India is seeing record demand for rooftop solar systems

KfW Rooftop


Launch of a fourth solar scheme for promoting rooftop solar (RTS) adoption is widely seen as a shot in the arm for India’s clean energy initiatives. It aims to install RTS panels at one-crore low-and middle-income houses, which is estimated to add 25-30 GW of new solar power capacity. The scheme is designed in such a way that it provides free electricity up to 300 units a month to the households and monetizes their surplus power.

Earlier, the country had launched three schemes to accelerate solar adoption. In the recently announced Pradhan Mantri Suryodaya Yojana (PMSY) Scheme, higher subsidies have been offered to the grid-connected residential RTS plants deployed with domestically manufactured solar modules.

But the progress on this front was not very encouraging as the energy sector is beset with numerous legacy issues. Further, the state-run power distribution companies’ disinterest to push renewable energy projects, lack of awareness among the target groups, high initial investments, and poor financing options were the other reasons that hampered the grassroots-level implementation.
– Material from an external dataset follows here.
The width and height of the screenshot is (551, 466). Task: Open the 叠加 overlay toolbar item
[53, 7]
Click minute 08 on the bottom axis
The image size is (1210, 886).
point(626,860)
Vikas Agarwal, co-founder and chief business officer, Credit Fair

Credit Fair

RTS has a personal connect with people as it directly brightens up every individual household and it has the potential to improve household finances. It provides affordable power, reduces dependency on the power distribution companies, and provides electricity even in tough terrains where the state-owned companies refuse to serve.

According to a recent report by the Council on Energy, Environment and Water (CEEW), over 250 million households across the country have the potential to deploy 637 GW of solar capacity on rooftops. However, as of December 2023, India installed only 11.08 GW of grid-connected RTS against a target of 40 GW. Ground-mounted solar plants contributed 56.92 GW.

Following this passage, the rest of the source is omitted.